Sur le ponton, pendant qu'il range ski, combinaison et corde dans son sac, Philippe Davel explique, ravi: «Avant, j'étais obligé de me rendre à Mâcon pour m'entraîner: trois heures de route aller-retour trois fois par semaine.» Pas rien, quand on sait que ce sport physique contraint ses pratiquants à des séances d'entraînement aussi intenses que brèves: pas plus d'une trentaine de minutes, par tranche de dix minutes. «Maintenant, je viens tous les jours», se réjouit-il, avant de regagner Genève, où il travaille.

Il laisse sa place derrière le bateau à Gregory, 15 ans, venu de Fernay en voisin. Lui a découvert le ski nautique à l'âge de 5 ans, l'a pratiqué quelque temps avant d'arrêter de longues années. «Je n'avais plus l'idée de recommencer», dit-il. Jusqu'au jour où Eurolac est né. Depuis, il vient tous les jours, et s'entraîne d'arrache-pied en vue de sa première compétition de slalom, qu'il disputera ici même en octobre. Son cousin, qui l'accompagne ce matin-là, fera pour sa part ses grands débuts derrière un bateau. En wakeboard, sorte de planche courte et large. «Le plus facile pour débuter, parce que la position est la plus naturelle», assure Gregory.

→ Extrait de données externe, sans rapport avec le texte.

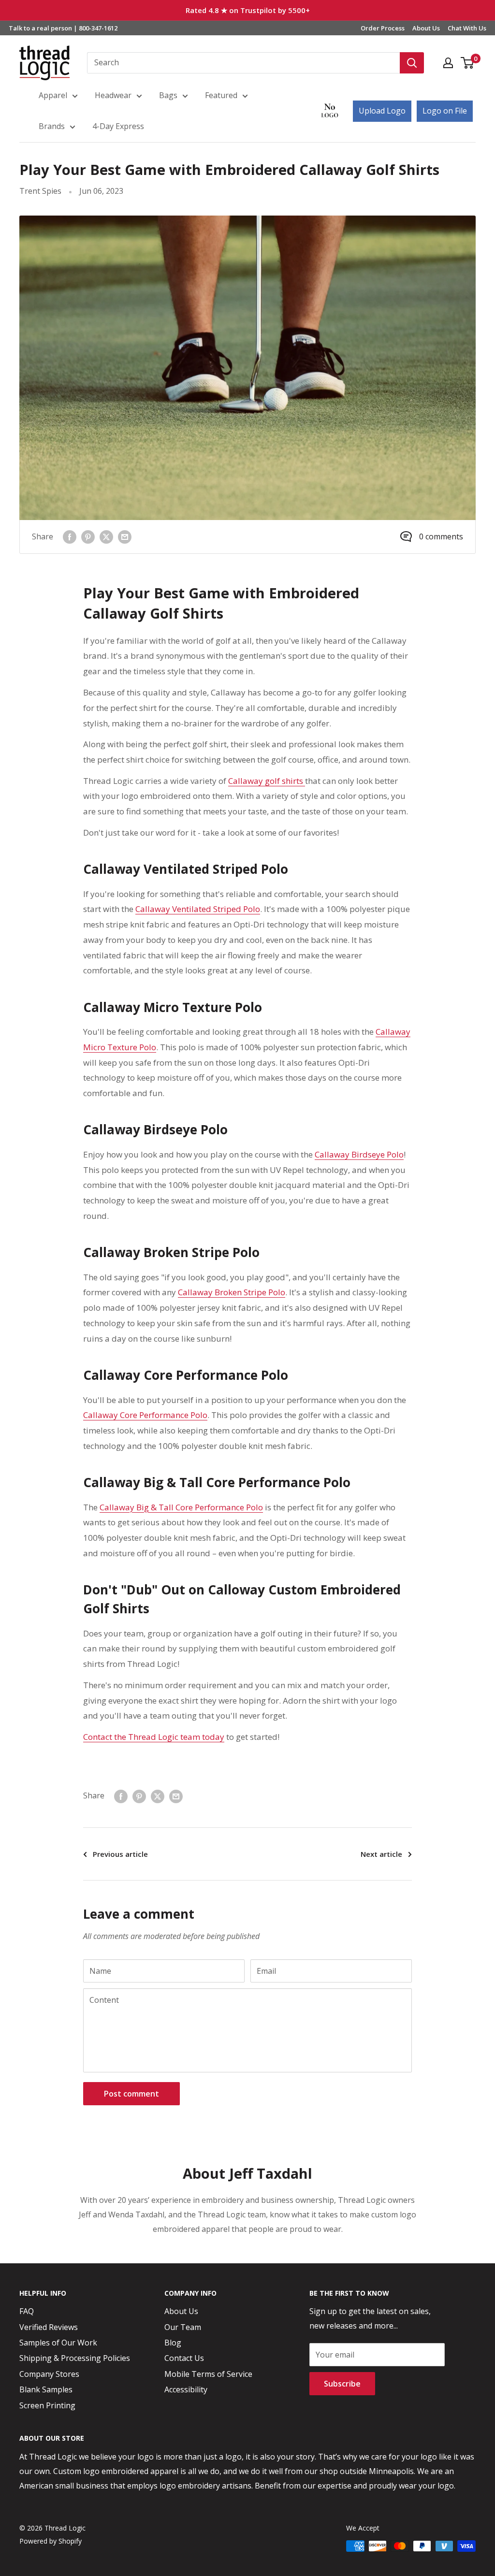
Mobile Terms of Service (208, 2374)
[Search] (412, 62)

Dernière personne à attendre son tour sur le ponton: Dolorès, venue elle aussi en voisine passionnée. Contrôleuse du ciel à l'aéroport de Cointrin, elle profite de travailler en soirée ce jour-là pour venir se perfectionner dans une discipline qu'elle pratique depuis longtemps: «Depuis la Pentecôte, j'ai réalisé des progrès beaucoup plus rapides qu'en skiant sur le lac Léman, où les conditions ne sont pas idéales.»

Gilles Paturel, lui, fourmille de projets pour l'avenir: accueillir des stages, organiser des meetings internationaux où se produiraient les meilleurs skieurs du monde. Il ne cache pas non plus son rêve: accueillir dans un proche avenir les championnats de Suisse, quand le plan d'eau aura reçu l'homologation nécessaire. Il regarde donc avec un mélange d'appréhension et de scepticisme les projets de lacs naturels en cours en Suisse (lire ci-dessous): «S'il nous a fallu dix ans, à mon père et à moi, pour voir aboutir notre projet en France, je n'ose imaginer combien de temps il aurait fallu en Suisse.»